この記事では、事故物件を売却したい人にとって気になる告知義務や、事故物件の売却方法、上手に売却するポイントについて解説します。事故物件の売却を検討している、事故物件になったときの対策を知りたい人は、ぜひ最後までお読みください。
事故物件は売れるのか
事故物件とは、過去に人が亡くなったために売却が困難な物件のことを指します。一般的に事故物件は売却が難しいと言われていますが、不動産会社に仲介してもらったり、直接買い取ってもらったりすることで売却は可能です。
事故物件は心理的瑕疵物件に該当
事故物件という言葉自体に明確な定義はありません。しかし物件に心理的な瑕疵(かし)がある場合、事故物件とみなされる可能性があります。
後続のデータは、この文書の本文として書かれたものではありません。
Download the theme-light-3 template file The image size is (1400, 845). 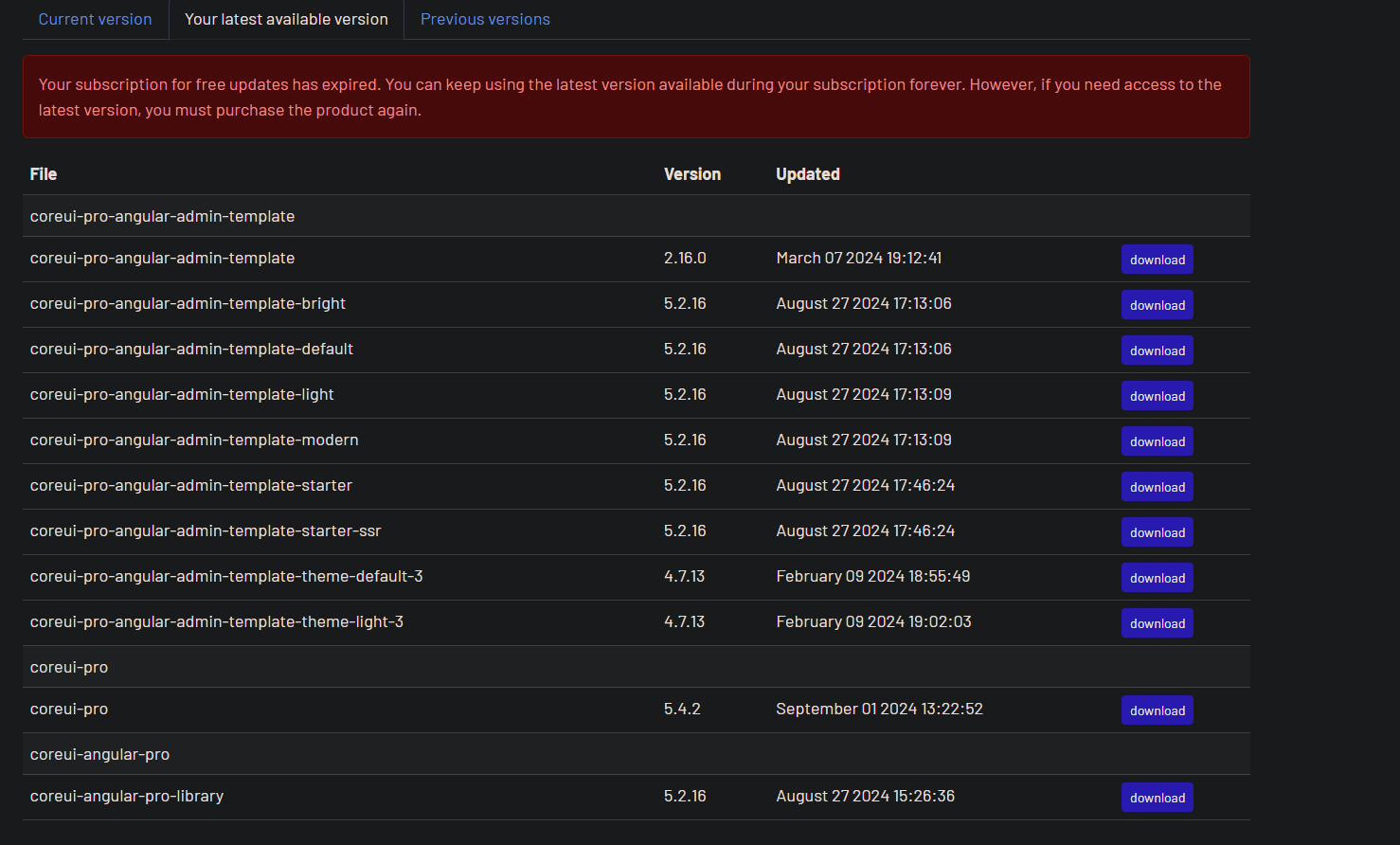coord(1157,623)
瑕疵とは「取引の目的である土地や建物にある、何らかの欠陥」のことで、大きく心理的瑕疵、物理的瑕疵、法律的瑕疵の3つに分類できます。
瑕疵の種類 |
概要 |
心理的瑕疵 |
不動産取引で借主・買主に心理的な抵抗や嫌悪感を与える瑕疵のこと。具体的には自殺・他殺・事故死・孤独死があった物件や、墓地や暴力団事務所などの嫌悪施設が近隣にある物件を指す。 |
物理的瑕疵 |
不動産そのものにある瑕疵のこと。土地の場合は土壌汚染や擁壁の倒壊、建物の場合は、雨漏り、シロアリ、壁のひび割れが生じている物件などを指す。 |
法律的瑕疵 |
法律によって自由な利用が阻害されるおそれがあるため、瑕疵とみなされる物件のこと。建築基準法や都市計画法に違反している物件、所有権や抵当権などの権利関係が複雑な物件などを指す。 |
売買の際に告知義務のある事故物件
人が亡くなった物件といっても、原因によっては借主・買主の判断に重要な影響を与えるとは限りません。
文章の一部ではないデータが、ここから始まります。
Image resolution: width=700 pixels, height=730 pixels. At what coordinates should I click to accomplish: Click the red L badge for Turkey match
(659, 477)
だからといって事故物件の疑いがある物件を売買する際、告知の要否や告知の範囲をあいまいなままにして不動産会社の判断に任せておくと、物件売却後にトラブルに発展する可能性があります。逆に事故に関連する内容をすべて告知しているために、不動産会社にとって過大な負担になるケースもあるでしょう。
そこで国土交通省は2021年10月に「宅地建物取引業者による人の死の告知に関するガイドライン」を制定し、その中で人が亡くなった物件について、「宅地建物取引業者が告知をしなくても良い場合」の判断基準を定めています。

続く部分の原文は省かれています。